Our plan had initially been to try to tow our car out, but as it was dark and the snow was so deep, we resigned ourselves to packing all of our gear into the truck and tying our canoe down in a very questionable manner over the truck roof and flatbed. I left a note on the dashboard of our car in the off-chance someone came down the road and found our abandoned vehicle, and we were off. What was an easy drive in on Friday night was an hour and twenty minute ordeal to drive out of, even with the high ground clearance of the four-wheel drive truck. Over an hour, to drive less than 30km!
Feeling rather sheepish, we took Cousin Ryan and Uncle Bradley out for a very expensive prime rib dinner in Rosseau before heading back to the family’s Muskoka home for the night, where we slept like babies, happy to be warm and safe.
The next morning, we tucked the canoe under their porch, Cousin Ryan drove us back to our home in Toronto, and we began to devise a plan to extract our automobile. The forecast showed a warming/melting trend with plenty of rain, so on Thursday night Andrew and Ryan once again drove north to stay overnight in Muskoka and went in early Friday morning with Uncle Bradley to rescue the car before the whole world froze all over again.

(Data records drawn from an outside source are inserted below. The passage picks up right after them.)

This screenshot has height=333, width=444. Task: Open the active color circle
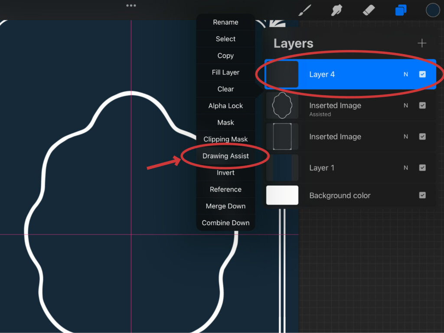[x=432, y=10]
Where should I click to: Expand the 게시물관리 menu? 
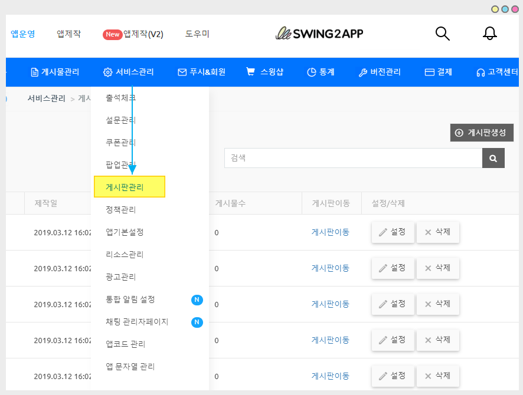click(54, 73)
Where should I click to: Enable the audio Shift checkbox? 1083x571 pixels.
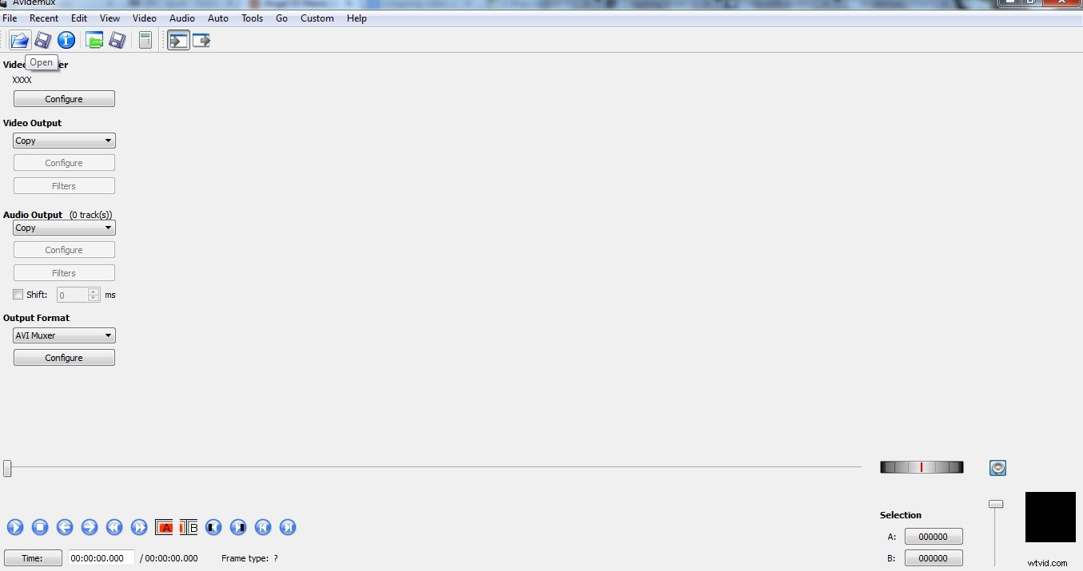pos(18,294)
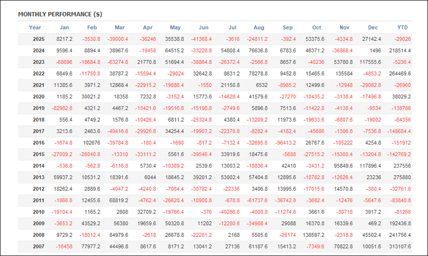
Task: Click the 2024 YTD value 218514.4
Action: 400,50
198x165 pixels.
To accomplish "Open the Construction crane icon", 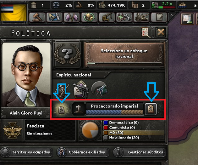I will 107,17.
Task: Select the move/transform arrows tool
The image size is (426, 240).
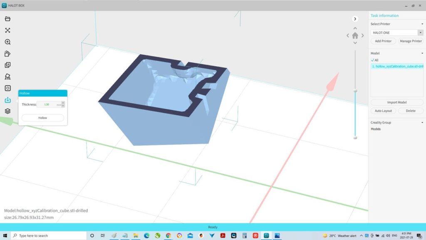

Cousin Ryan cleverly thought to bring a chainsaw along, which came in handy to deal with a massive downed tree lying across the road. The heavy snow and rain had caused a lot of washout, and in several places the water level of the small lakes on either side of the road was so high that there were streams gushing across the gravel, presenting new challenges to our long-suffering Mazda. The boys persevered and the car made it out in about forty minutes. All that was left to do was give Ryan some money for gas and pick up our canoe before beginning the drive home to the city. Thus, nearly a week later, Andrew got his wheels back. Much rejoicing!
Shoulder seasons certainly present many challenges. We believed we were doing things smartly and safely, yet we didn’t take into account what would happen if more snow fell than what was forecasted. We had plenty of warm clothes, food, and beverages, we had our InReach, dry suits for paddling, extra boots, a shovel, snow tires on our car… but all of that proved useless against a foot of snow with only a two-wheel drive hatchback. We applauded ourselves for going out Saturday morning to test the road conditions before setting up again. We patted ourselves on the back for staying warm and dry in a wet snowstorm. But come Sunday morning, we were kicking ourselves for not getting out while we still could. However, our little misadventure did teach us a valuable lesson, and, as I am not writing this from beyond the grave, we did make it out alive. And there weren’t any bugs, which was awesome. We won’t be heading out in those conditions without a more capable vehicle again, though… So, anyone want to buy a 2012 Mazda 3? I promise it’s only been ditched in a snowbank for less than a week.
I guess now I truly do feel that the paddling season is – sadly – finally over. It sure has been a fabulous year of many exciting excursions. We have been to the Credit River and the Sauble River, had shots fired above our heads in the Minesing Wetlands, spent two long weekends being mauled by blackflies and mosquitoes while paddling in Algonquin during spring and summer, braved the chop from Cherry Beach to Hanlan’s Point and back again on Lake Ontario, journeyed on a magical mystery tour for two weeks in the Chiniguchi and Sturgeon River systems in Temagami, got rained on for an entire weekend on the Severn River and contracted pneumonia, explored a chain of unnamed crown land lakes in the Archipelago with two of our best friends, and had a lake to ourselves in the Kawartha Highlands. This was a fitting end to a long season of canoeing fun. Still no moose, though.
See you at ice-out, Happy Adventure.